Pay-per-mile insurance can help you save money if you drive infrequently, which could end up saving you money depending on your driving habits. As the name suggests, pay-per-mile charges are based on how much you drive, rather than a fixed annual rate like a standard policy.
Given that the cost is based on your mileage, it’s ideal for those who don’t drive much annually. Not all auto insurers offer this option, so be sure to check with an agent if you are interested in this type of policy.
With pay-per-mile insurance, your monthly auto insurance bill will fluctuate based on how much you drive. Pay-per-mile policies include a fixed monthly base rate, plus an additional per-mile fee. You’ll typically need to install a device in your car or use a mobile app that will track your mileage and report it to the insurer.
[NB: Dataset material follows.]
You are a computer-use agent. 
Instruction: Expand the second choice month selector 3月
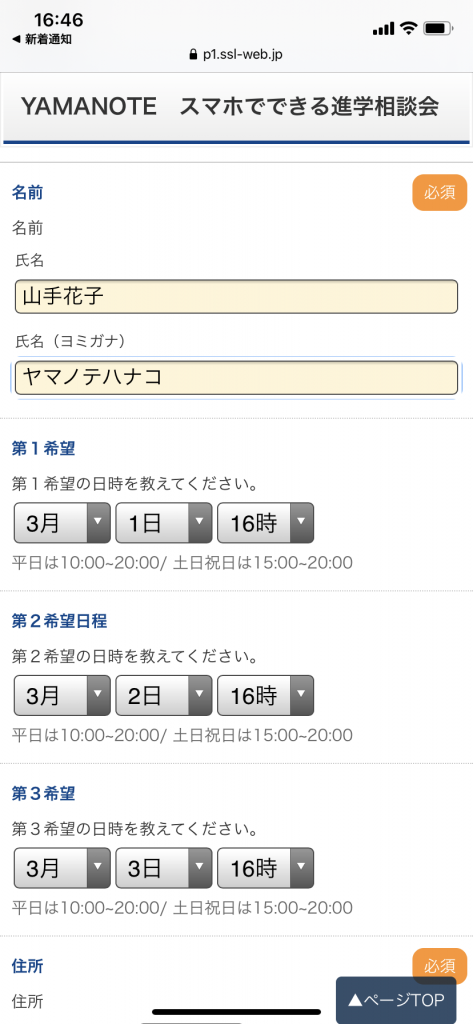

For example, if your base rate is $35 per month, and the per-mile fee is 5 cents, the cost for 500 miles in November would be $60. If you only drive 200 miles in December, your bill would drop to $45.
November:
Base rate | $35 |
---|---|
Per-mile rate | $0.05 |
Total miles | 500 |
Monthly bill (base rate + per-mile rate * mileage) | $60 ($35 base rate + $25 for mileage) |
December:
Base rate | $35 |
---|---|
Per-mile rate | $0.05 |
Total miles | 200 |
Monthly bill (base rate + per-mile rate * mileage) | $45 ($35 base rate + $10 for mileage) |
Pay-per-mile insurance may include a daily mileage cap, usually around 250 miles, so you won’t pay exorbitant fees for long road trips.
When shopping for pay-per-mile insurance, the process is the same as standard insurance. Your rates will depend on your age, driving record, and other factors. Be sure to shop around for the cheapest rates, as base rates and per-mile fees can vary widely between insurers, which could affect whether a pay-per-mile policy is worth it for you.
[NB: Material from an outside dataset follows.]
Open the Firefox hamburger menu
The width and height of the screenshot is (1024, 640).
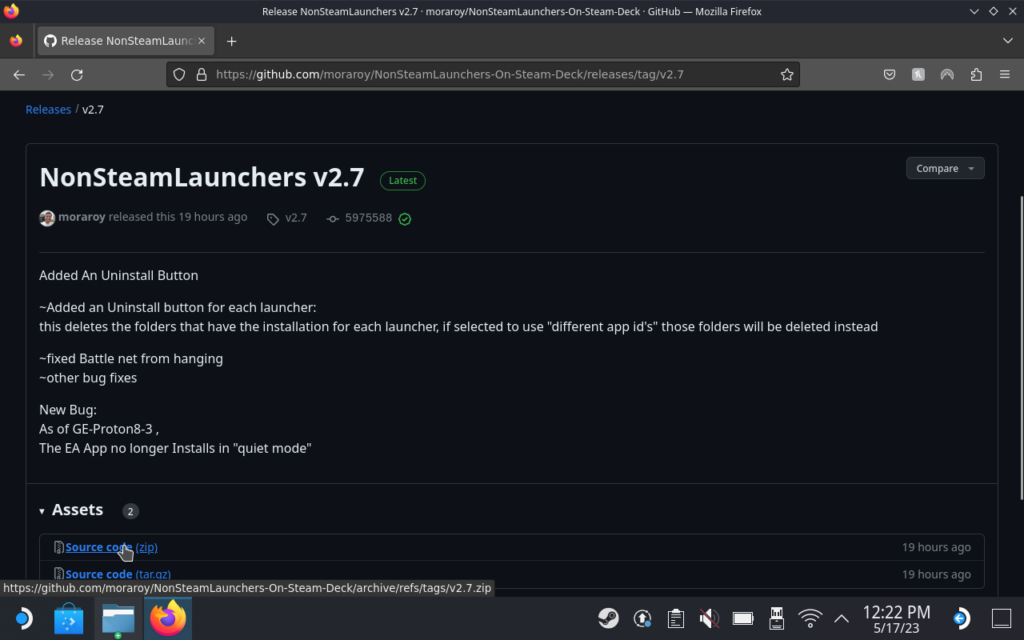1003,74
Pay-per-mile insurance is not the same as telematics discount programs, such as Nationwide SmartRide, though they sometimes are combined. If your insurer tracks your mileage via a device installed in your vehicle, it may also use driving data to calculate a telematics-based discount. Make sure to understand how this works to avoid any potential rate increases due to unsafe driving.
Pay-per-mile insurance is ideal for drivers who don’t drive often, such as remote workers, retirees, or those who rely mostly on public transportation. The exact cost analysis will depend on the rates you’re quoted by insurers in your area. It can be worthwhile if you drive fewer than 8,000 to 10,000 miles per year, which is below the average mileage in the U.S.
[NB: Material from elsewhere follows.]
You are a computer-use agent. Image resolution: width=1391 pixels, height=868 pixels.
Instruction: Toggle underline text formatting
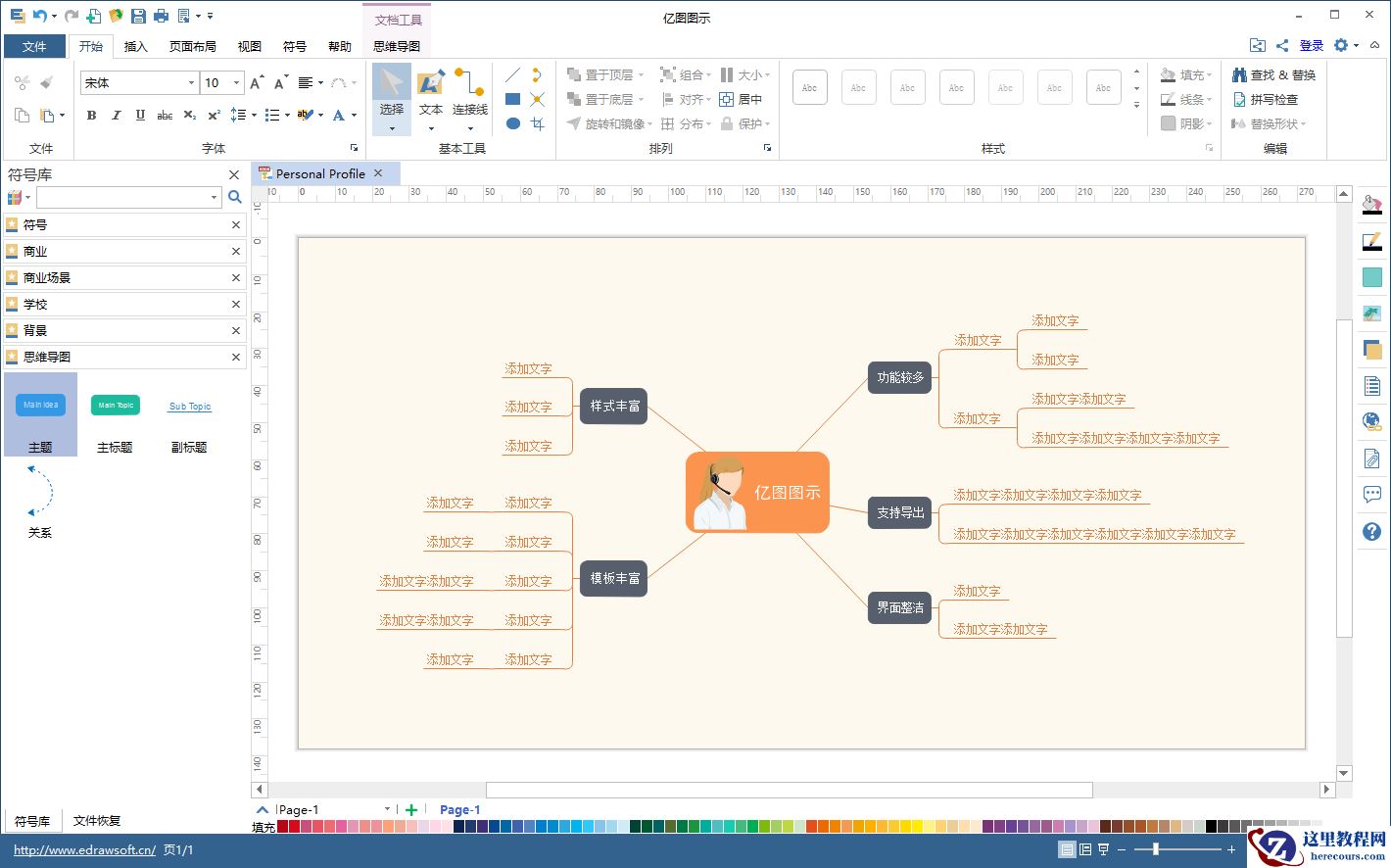(140, 116)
Keep in mind that your bill can vary month to month, so you’ll need to budget accordingly. While it could save you money overall, you won’t have a predictable annual or bi-annual premium.
If no pay-per-mile insurers are available in your state and you drive infrequently, ask your insurance company about low-mileage discounts to lower your premiums.
Whether pay-per-mile insurance is cheaper than a standard policy depends on the rates you’re quoted, which in turn depend on factors like your driving record, age, and location.
If you drive less than 8,000 to 10,000 miles a year, pay-per-mile insurance may be cheaper. However, you’ll need to do the math to figure out which option is best for you.
For example, if you drive around 10,000 miles a year, you can estimate that the per-mile fees will total $500 ($0.05 per mile). Adding the monthly base rate of $35 ($420 annually) gives you a total of $920 per year.
Compare this to the annual premiums for standard policies. If you’re quoted $850 for a standard policy, pay-per-mile insurance wouldn’t be worth it. However, if you drive closer to 8,000 miles a year, the pay-per-mile cost of $820 might be cheaper.
Pay-per-mile insurance isn’t available in every state, so check with insurers in your area. Companies that offer this option (depending on the state) include:
Mile Auto
We’ve also reviewed the best pay-per-mile insurance companies.
Pay-per-mile insurance can be a great option for auto insurance if your annual mileage is relatively low. Instead of paying a fixed premium, you’ll pay a monthly base rate in addition to a per-mile fee, meaning your bill will vary depending on how much you drive.
If you live in a state where this policy type is available, get quotes for pay-per-mile and standard insurance from several insurers to determine which offers the best deal. Reevaluate your policy each year, as rates and driving habits can change.
In addition to the best pay-per-mile options, we’ve reviewed the best auto insurance providers for traditional policies.
Rates for pay-per-mile insurance depend on factors like your driving record, age, and location. You’ll pay a base rate plus a per-mile fee, which is usually a few cents per mile but can add up if you drive a lot.
No, GEICO does not currently offer pay-per-mile insurance.
Milewise has a daily mileage cap of 150 or 250 miles per day, depending on the state.
Milewise may track your driving habits via a device installed in your vehicle. If you feel uncomfortable sharing your driving data, check this before signing up for a pay-per-mile policy, as the device is also used to track mileage.